Though I am deliberately following a very physically-based line of reasoning
throughout most of this discussion, I would like to digress for a moment
and talk about a few, important psychological insights into the nature of
mind. The relationship between the physical model of mind I am espousing,
and the psychological theories and observations I will refer to, will hopefully
be made clear as we proceed.
Jean Piaget and Jerome Bruner have both demonstrated, cleverly and effectively,
the multiplicity of human thought. That is, our thought processes
may be shown to be composed of, at least, three distinct modes of reasoning.
Though there is some argument as to the precise ages of transition, Piaget
demonstrated that children pass through first a kinesthetic (or body-learning)
stage of development, followed by an iconic (or visual) stage, finally
graduating to a symbolic (or logical) stage. In each stage, Piaget
demonstrated that later stages were largely inaccessible to the child, and
earlier stages were largely ignored. Bruner demonstrated that while these
three modes of thought were indeed present and dominant during these three
phases of development, all three modes of thought were present throughout
the child's growth, and any of the modes is accessible if the dominant mode
can merely be distracted for a time.

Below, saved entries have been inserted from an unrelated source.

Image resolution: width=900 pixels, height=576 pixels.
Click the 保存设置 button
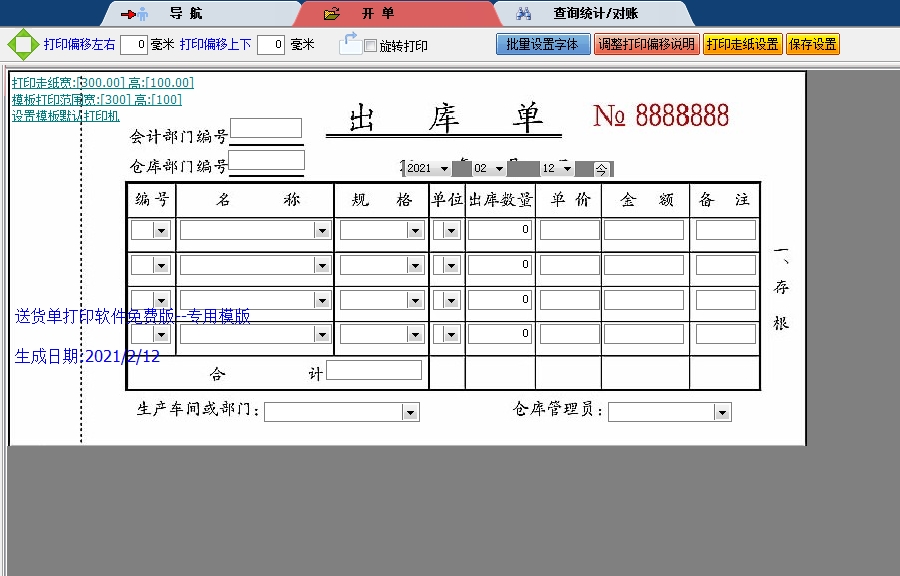813,44
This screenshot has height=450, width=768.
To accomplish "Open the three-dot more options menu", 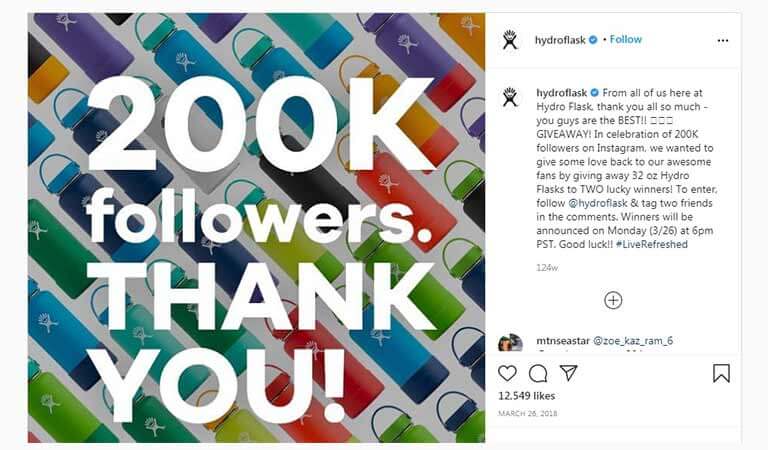I will click(x=722, y=41).
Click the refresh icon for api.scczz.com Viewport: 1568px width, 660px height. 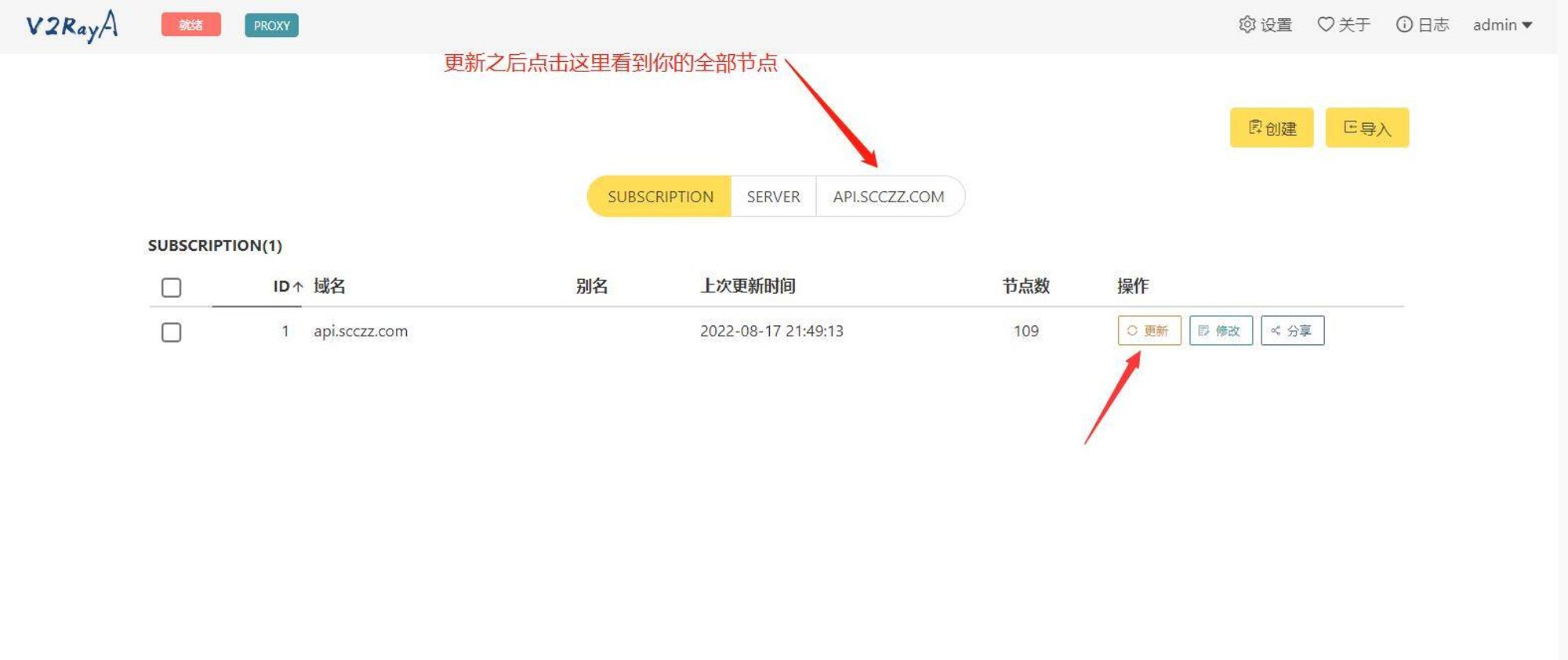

Alan Kay has said, "Doing
with images makes symbols." That is, physical interaction
with visual feedback will produce logical understanding. To
induce a deep understanding, it is important to engage all three of these
fundamental modes of thought. These tenets have been put into practice in
educational systems with striking success - an interesting set of stories
in themselves, though time constraints prohibit their elucidation here.
The fundamental truth about intelligence that I wish to expose with these
citations, is that mind, by its very nature, is multifaceted.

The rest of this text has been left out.